A l'aéroport de Madrid avant le départ, Pape Diouf s'est exprimé sur les violences dont ont été victimes les supporters de l'OM ainsi que sur les injures racistes envers les joueurs.
Après les graves incidents qui ont émaillé les minutes avant le match contre Madrid, le président Pape Diouf a expliqué avoir senti à Vicente Calderon un «contexte lourd de sous-entendus et de violences inacceptables dans un stade» ajoutant que la rencontre lui laissait «un goût de cendre, un goût amer.»

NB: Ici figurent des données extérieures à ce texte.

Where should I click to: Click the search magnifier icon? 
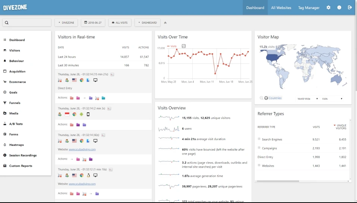pos(7,23)
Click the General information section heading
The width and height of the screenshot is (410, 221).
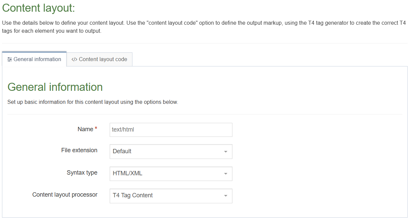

«Nous étions venus ici pour jouer un match de Champions League et nous pensions que Madrid restait cette grande capitale de football. Ce qui a donné encore plus d’éléments critiquables, c’est l’intervention et la charge très sauvage de la police qui s’est auto chargée, je pense, d’aller retirer une banderole à nos supporters. Cela a déclenché un début d’émeute et cela aurait pu déclencher une vraie catastrophe car si nos supporters avaient voulu réagir, on en serait à déplorer des cas beaucoup plus graves que des blessés. C’est une soirée noire dans toute sa ligne» a-t-il encore confié.

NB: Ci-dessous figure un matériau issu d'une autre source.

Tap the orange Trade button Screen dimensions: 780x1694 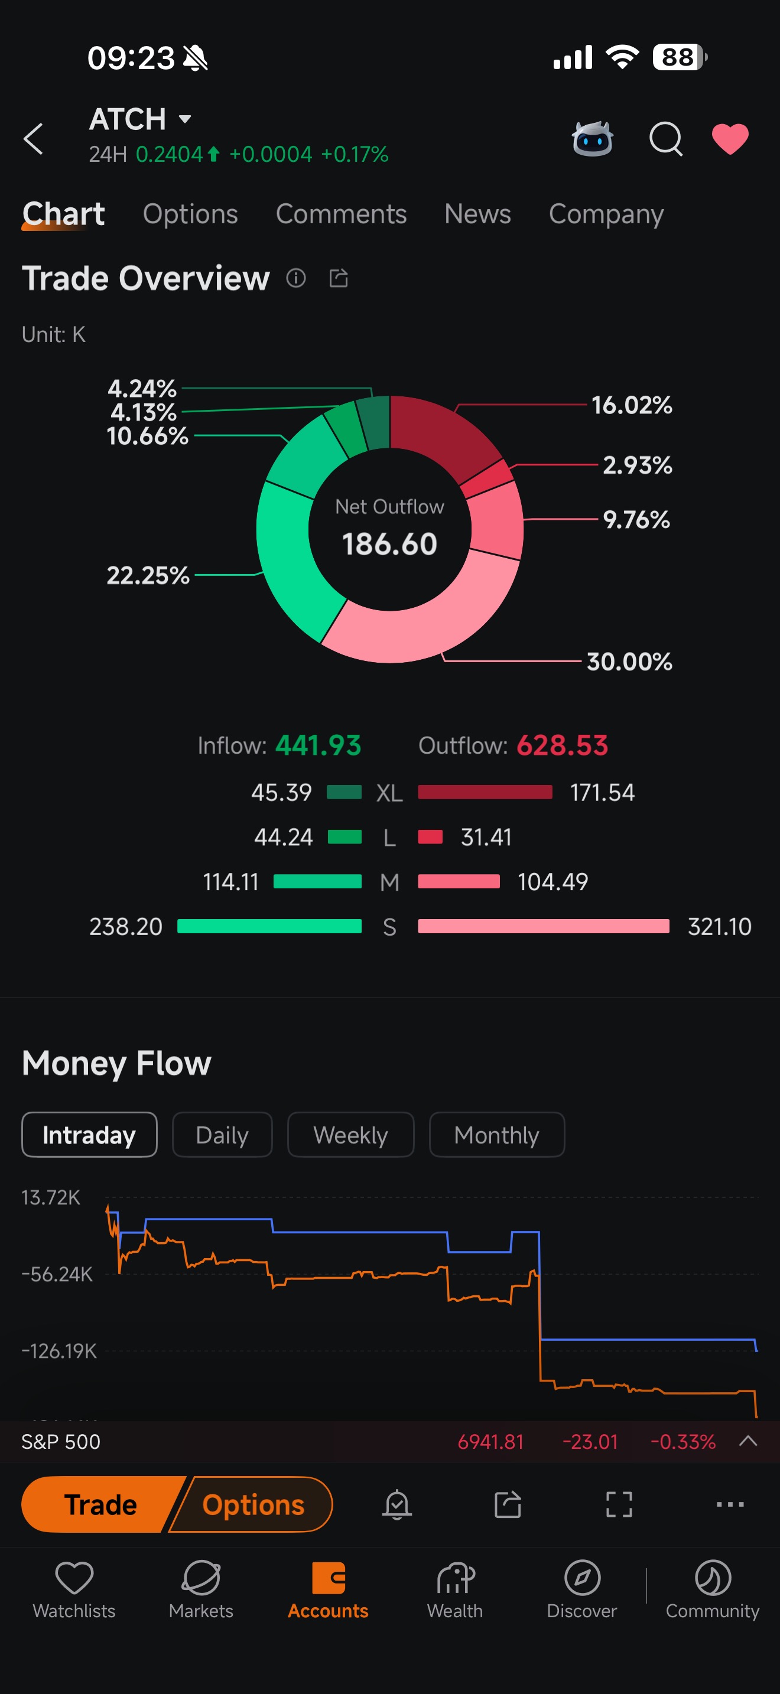(101, 1505)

De plus, les insultes racistes dont ont été victimes certains joueurs olympiens ajoutent à ce climat délétère et le président regrette le manque de sanctions pour ce type d’acte. «Il faut quand même savoir que nous avons déjà été victimes de ce type d’injures racistes, c’était à Saint-Pétersbourg la saison passée. Cela n’avait valu qu’une amende de 30.000 euros à ce club. Je comprends donc que l’on puisse recommencer ce genre de choses. Ce qui est désolant, c’est que les dignitaires de l’Uefa veuillent se répandre ici ou là pour extirper toute forme de violence et de racisme dans les stades, or, quand on voit comment ils sanctionnent ce type d’actes quand ils sont avérés, on peut se poser la question sur la sincérité de leur démarche» a-t-il dénoncé.
Concernant d’éventuels recours de la part du club il a annoncé que le club avertirait l’Uefa. «C’est certain car on ne peut pas rester les bras croisés» annonce-t-il.